Ci unisce la opposizione all’abuso di autorità della attuale maggioranza parlamentare che, nonostante non abbia il diritto di cambiare la Costituzione, sta cercando di farlo usando la legislazione ordinaria.

Vogliamo attrarre la vostra attenzione su tre questioni relative a queste proposte.

In primo luogo, tutte le soluzioni si propongono di terminare il mandato dell’attuale Consiglio Nazionale della Magistratura e di dare ai politici il diritto di nominare giudici del Consiglio. Questa ipotesi è in totale conflitto con la Costituzione. Secondo l’Articolo 187, in connessione con l’Articolo 10 della Costituzione Polacca, i giudici possono essere eletti solo da giudici.

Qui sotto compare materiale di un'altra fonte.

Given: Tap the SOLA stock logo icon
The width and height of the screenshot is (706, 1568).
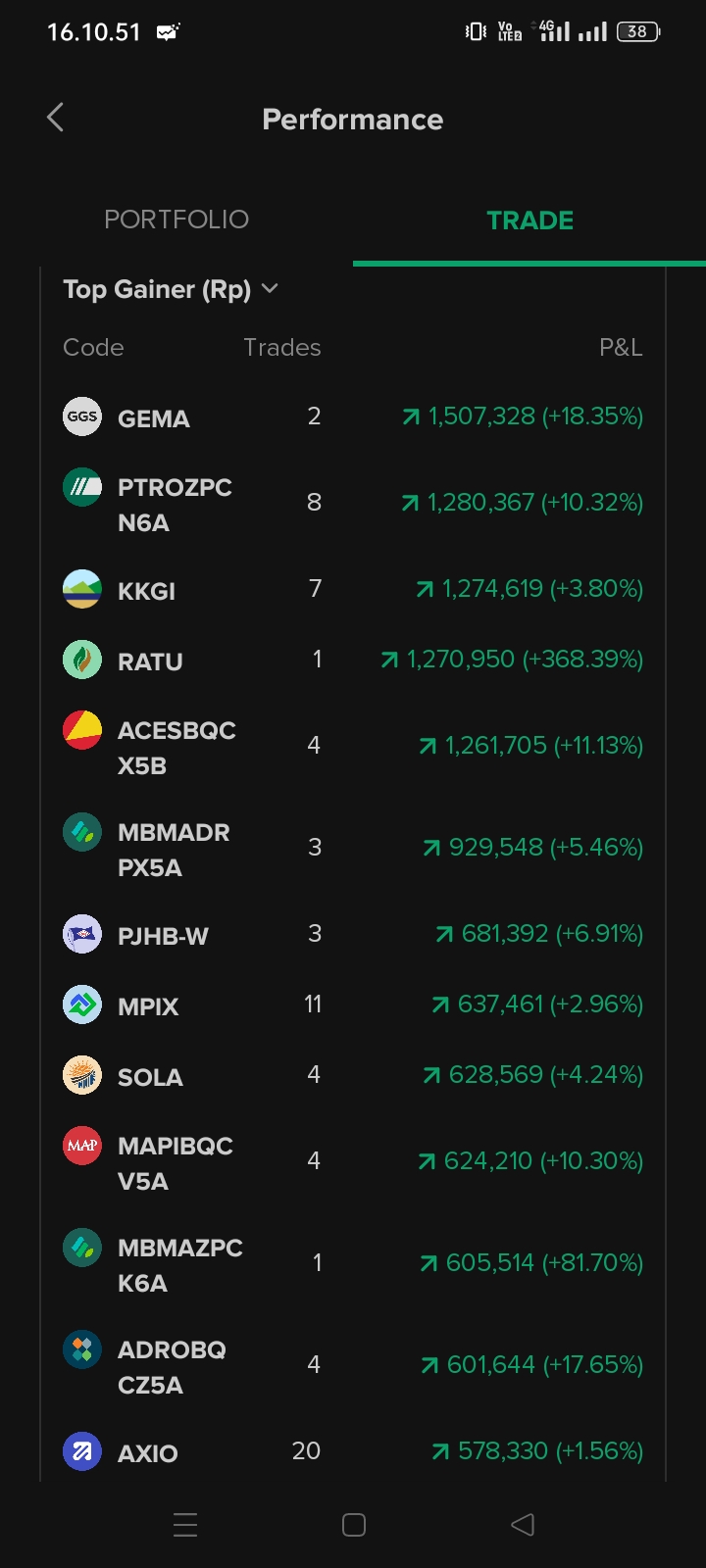Looking at the screenshot, I should pyautogui.click(x=82, y=1075).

La proposta di ‘spartire’ i posti per i giudici nel Consiglio Nazionale della Magistratura fra i partiti politici è illegale, così come se uno solo dei partiti li occupasse. È una violazione della legge. Vogliamo sottolineare che la massima responsabilità del Consiglio è proteggere l’autonomia delle corti e l’indipendenza dei giudici, il che significa, fra le altre cose, difendere le corti dalle influenze dei politici. Ciò sarà impossibile, se i giudici verranno scelti dai politici.

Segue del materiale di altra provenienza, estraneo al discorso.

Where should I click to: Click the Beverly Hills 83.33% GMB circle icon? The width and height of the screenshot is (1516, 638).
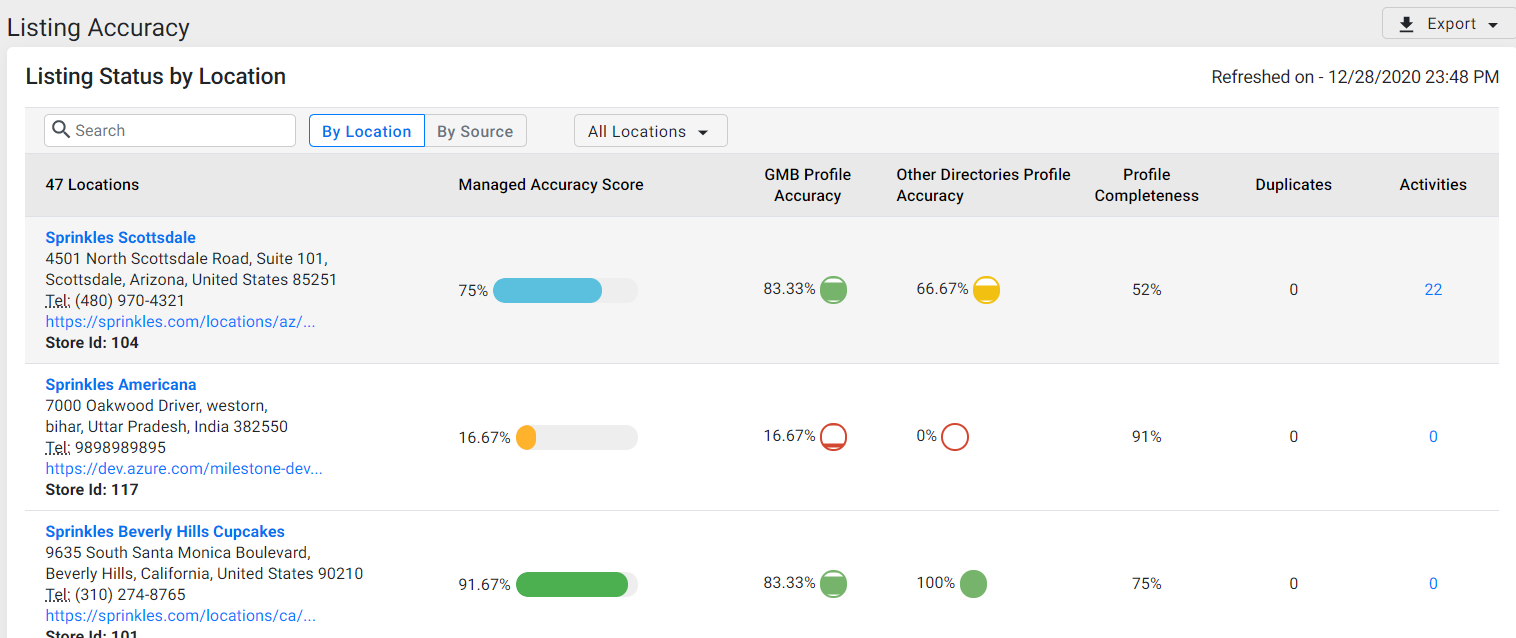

In secondo luogo, la Camera della Corte Suprema incaricata di confermare la validità delle elezioni sarà nominata proprio dai politici. Il giudizio sui risultati delle elezioni sarà dunque sottoposto agli stessi politici, in una corte politicamente dipendente.

In terzo luogo, dobbiamo sottolineare che i progetti di legge preparati dal Presidente Duda sono stati del tutto imposti alla società. Non sono stati sottoposti a consultazioni pubbliche.

Vogliamo sottolineare che l’introduzione di questi emendamenti significherà che la Polonia cesserà definitivamente di essere uno stato democratico di diritto. Se le Corti generali indipendenti cesseranno di esistere, niente si opporrà in futuro al restringimento dei diritti e dei doveri civili scritti nella Costituzione, in assenza di una sufficiente maggioranza parlamentare.

Per questo chiediamo l’immediata sospensione del lavoro parlamentare. Non rinunceremo alla indipendenza della magistratura, alle libere elezioni e alla legalità democratica!»